Esa mañana se levantó con la decisión tomada: la mataría.
No había pegado un ojo en toda la noche, yendo y viniendo entre la habitación y la cocina. Litros de café habían colaborado malamente en acentuar aquél insomnio que lo acosaba desde hacía varias semanas. Su salud se resentía cada vez más aceleradamente y en uno de los pocos momentos de lucidez que se colaban entre sus desquiciados pensamientos, comprendió que no podría continuar de esa forma por más tiempo.
Tanto la había amado como ahora la odiaba; aunque había momentos en que no llegaba a discernir uno y otro sentimiento.
Volvió a abrir todos y cada unos de los mails intercambiados, visitó su blog y su muro de Facebook; releyó sus últimas subidas a Twitter y se quedó varias horas observando su fotolog.

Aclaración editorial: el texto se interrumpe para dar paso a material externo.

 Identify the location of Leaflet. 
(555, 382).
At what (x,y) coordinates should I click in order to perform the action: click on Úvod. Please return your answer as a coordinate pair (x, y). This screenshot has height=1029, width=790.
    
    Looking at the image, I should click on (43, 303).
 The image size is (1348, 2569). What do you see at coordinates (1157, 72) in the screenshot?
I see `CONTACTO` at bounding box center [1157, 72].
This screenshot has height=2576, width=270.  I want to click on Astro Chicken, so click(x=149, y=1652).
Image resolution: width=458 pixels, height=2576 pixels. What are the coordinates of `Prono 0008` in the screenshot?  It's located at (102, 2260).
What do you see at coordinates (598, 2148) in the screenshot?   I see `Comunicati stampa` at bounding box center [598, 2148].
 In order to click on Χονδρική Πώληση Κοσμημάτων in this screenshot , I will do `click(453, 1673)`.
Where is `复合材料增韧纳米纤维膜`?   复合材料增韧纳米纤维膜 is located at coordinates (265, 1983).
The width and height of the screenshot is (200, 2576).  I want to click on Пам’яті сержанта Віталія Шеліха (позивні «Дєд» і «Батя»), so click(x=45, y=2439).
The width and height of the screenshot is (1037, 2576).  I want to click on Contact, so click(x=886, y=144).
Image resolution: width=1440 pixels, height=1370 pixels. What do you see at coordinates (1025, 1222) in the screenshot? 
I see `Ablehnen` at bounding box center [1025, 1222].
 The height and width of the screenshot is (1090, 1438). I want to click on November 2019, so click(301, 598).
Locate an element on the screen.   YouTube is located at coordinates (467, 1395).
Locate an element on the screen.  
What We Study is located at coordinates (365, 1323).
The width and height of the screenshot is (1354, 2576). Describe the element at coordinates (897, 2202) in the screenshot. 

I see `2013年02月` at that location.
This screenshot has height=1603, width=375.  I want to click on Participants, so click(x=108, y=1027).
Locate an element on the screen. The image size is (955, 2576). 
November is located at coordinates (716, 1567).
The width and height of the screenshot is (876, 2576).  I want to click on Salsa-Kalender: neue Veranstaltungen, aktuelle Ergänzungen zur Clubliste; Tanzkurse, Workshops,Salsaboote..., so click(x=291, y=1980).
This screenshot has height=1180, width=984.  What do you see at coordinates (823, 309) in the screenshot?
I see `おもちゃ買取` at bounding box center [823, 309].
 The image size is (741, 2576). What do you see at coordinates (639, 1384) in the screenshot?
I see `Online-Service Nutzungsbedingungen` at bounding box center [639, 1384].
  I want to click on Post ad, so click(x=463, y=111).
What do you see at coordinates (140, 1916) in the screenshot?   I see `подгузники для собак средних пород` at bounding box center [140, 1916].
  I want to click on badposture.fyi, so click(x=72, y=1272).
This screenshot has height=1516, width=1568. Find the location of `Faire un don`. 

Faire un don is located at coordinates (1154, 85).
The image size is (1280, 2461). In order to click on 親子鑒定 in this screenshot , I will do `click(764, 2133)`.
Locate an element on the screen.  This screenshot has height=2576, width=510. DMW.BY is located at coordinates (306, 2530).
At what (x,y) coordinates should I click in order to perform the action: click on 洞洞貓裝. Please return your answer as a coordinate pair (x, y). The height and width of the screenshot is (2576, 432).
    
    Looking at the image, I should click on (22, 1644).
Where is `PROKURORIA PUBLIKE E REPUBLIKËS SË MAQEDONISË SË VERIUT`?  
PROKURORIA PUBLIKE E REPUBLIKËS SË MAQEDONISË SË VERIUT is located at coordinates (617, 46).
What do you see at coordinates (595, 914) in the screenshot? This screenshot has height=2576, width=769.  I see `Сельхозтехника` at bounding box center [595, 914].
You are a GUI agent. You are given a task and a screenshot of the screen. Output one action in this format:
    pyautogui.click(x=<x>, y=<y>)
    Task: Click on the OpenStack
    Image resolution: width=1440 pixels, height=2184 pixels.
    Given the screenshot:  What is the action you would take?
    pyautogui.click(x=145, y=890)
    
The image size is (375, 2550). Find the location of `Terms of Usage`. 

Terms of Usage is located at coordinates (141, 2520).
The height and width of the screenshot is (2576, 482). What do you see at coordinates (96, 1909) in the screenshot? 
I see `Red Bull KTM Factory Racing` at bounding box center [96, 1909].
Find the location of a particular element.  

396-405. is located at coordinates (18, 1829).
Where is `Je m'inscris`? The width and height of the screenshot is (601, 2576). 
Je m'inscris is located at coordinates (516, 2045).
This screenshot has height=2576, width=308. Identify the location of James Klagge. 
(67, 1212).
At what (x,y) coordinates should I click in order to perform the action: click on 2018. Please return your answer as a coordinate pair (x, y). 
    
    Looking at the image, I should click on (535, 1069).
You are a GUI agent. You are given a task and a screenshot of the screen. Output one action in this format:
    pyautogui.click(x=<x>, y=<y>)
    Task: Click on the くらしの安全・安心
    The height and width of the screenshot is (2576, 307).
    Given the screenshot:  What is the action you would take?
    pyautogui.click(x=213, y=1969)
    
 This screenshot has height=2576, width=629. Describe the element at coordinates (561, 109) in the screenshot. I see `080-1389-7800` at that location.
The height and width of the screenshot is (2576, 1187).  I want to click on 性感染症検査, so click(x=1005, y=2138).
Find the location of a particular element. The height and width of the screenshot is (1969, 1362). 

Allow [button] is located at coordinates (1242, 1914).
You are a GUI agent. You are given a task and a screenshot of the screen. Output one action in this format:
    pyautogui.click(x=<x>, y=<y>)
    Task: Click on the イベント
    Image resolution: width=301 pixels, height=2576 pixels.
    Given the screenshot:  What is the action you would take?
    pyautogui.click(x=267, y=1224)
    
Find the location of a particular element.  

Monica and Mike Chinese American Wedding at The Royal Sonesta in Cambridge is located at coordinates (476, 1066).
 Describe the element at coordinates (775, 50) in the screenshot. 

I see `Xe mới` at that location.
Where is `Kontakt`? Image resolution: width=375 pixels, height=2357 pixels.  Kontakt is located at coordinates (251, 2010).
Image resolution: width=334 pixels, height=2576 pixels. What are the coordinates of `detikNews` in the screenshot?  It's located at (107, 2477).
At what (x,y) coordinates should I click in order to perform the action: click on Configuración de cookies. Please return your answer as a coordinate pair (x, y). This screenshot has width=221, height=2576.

No me quedan alternativas, concluyó. Solo su muerte aliviaría en algo todo ese dolor que ahora sentía.
Se habían conocido casi de casualidad por un comentario de ella en el Facebook durante un intercambio no demasiado serio sobre un tema aún más nimio; un “me gusta” en uno en especial y el consiguiente “pedido de amistad” rápidamente aceptado. Ir de inmediato a su perfil y mirar antes que nada las fotos: no estaba para ganar un concurso de belleza, pero tenía algo que lo atrajo de inmediato, aunque en “información” no había demasiadas coincidencias en gustos musicales, autores preferidos ni películas favoritas.
Comenzaron con un par de mensajes privados, intercambio de mails y luego a chatear varias veces al día. Acentuaron las coincidencias y fueron raleando todo comentario sobre lo que los diferenciara. Finalmente, se enamoraron.